Nonostante questi gesti simbolici, Erdoğan potrebbe perdere la sua battaglia. Bistrattare in questo modo il mercato può costare caro, specialmente se dietro si nasconde una lampante ipocrisia: come fa un paese con un problema di risparmio domestico ad ambire ad aumentare gli investimenti stranieri dichiarando guerra ai tassi di interesse? Bisogna ricordare che in Turchia è ancora ben vivo lo spettro della crisi bancaria del 2001 quando l’aumento dei tassi mise sotto pressione il sistema bancario del paese rendendo più difficili i flussi interbancari. Al contempo la crescente mancanza di fiducia sull’economia del paese spinse gli investitori a vendere i titoli del Tesoro in loro possesso.

 

Le banche turche, assai esposte su questo fronte, non riuscirono a rientrare velocemente dalla loro perditecausando una profonda crisi di liquidità ed aprendo la strada all’intervento del Fondo monetario internazionale anche per cercare di porre un freno alla svalutazione della lira turca.
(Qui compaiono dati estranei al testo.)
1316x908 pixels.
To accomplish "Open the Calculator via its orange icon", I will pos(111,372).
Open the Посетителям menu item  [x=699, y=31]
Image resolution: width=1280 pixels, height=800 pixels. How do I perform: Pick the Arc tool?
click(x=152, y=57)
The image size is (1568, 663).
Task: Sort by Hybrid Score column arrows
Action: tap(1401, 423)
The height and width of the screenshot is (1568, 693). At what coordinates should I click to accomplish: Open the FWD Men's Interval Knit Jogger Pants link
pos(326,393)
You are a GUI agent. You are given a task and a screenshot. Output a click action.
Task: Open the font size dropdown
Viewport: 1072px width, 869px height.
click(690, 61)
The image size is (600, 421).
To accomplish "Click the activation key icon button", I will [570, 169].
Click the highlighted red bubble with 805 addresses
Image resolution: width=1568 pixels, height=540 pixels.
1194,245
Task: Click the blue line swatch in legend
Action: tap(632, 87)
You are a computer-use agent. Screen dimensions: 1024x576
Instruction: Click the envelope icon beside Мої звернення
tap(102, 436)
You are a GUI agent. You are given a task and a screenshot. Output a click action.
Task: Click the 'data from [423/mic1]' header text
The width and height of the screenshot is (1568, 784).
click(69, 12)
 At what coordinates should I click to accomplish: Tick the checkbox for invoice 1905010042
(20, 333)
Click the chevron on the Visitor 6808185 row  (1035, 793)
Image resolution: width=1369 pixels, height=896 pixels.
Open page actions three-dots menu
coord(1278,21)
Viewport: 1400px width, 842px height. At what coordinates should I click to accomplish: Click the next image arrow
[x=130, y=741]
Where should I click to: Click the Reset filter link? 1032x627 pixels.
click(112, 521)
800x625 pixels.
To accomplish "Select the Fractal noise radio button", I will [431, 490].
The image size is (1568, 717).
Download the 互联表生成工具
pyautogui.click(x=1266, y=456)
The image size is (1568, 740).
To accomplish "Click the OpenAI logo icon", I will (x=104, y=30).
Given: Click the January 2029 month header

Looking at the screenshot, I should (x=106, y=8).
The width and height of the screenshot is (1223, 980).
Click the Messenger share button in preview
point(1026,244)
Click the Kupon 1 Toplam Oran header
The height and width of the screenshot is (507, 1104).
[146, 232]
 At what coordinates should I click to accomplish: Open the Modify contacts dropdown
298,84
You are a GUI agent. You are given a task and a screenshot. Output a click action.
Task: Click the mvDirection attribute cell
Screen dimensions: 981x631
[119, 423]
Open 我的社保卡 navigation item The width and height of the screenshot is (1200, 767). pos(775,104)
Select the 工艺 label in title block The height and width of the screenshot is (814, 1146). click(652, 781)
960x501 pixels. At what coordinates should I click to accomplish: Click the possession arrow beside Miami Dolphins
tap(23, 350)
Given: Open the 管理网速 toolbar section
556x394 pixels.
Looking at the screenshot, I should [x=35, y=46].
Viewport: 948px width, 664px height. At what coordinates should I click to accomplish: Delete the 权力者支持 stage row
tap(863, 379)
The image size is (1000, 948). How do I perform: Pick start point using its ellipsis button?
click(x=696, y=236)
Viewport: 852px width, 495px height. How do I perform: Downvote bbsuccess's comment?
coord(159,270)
Oggi come allora l’esposizione del sistema bancario e l’aumento dei tassi di interesse può condurre il paese ad un nuovo disastro finanziario, costato quasi il 9 per cento del pil tra il 2001 ed il 2002, nonostante in questo momento il debito pubblico del paese sia sotto controllo.

 

Il vero problema della Turchia di oggi si chiama infatti debito privato: una bomba ancora da disinnescare per molte aziende e banche private. I reali problemi dell’economia turca sono strutturali e riguardano la scarsa propensione al risparmio, una produttività stagnante e una disoccupazione in aumento. Per avviare un piano ambizioso di riforme per risolvere questi problemi strutturali, la Turchia ha però bisogno di una vera stabilità politica, di un sistema giudiziario imparziale e di una stabilizzazione generale dell’area calmierando, in primo luogo, le tensioni esistenti con i curdi. Nell’era del “tasso zero” una Turchia stabile potrebbe tornare a beneficiare di quel flusso di capitali che sta cercando con forza di trattenere. Ankara dovrebbe capire che molto spesso si ottiene di più con una carezza che con uno schiaffo.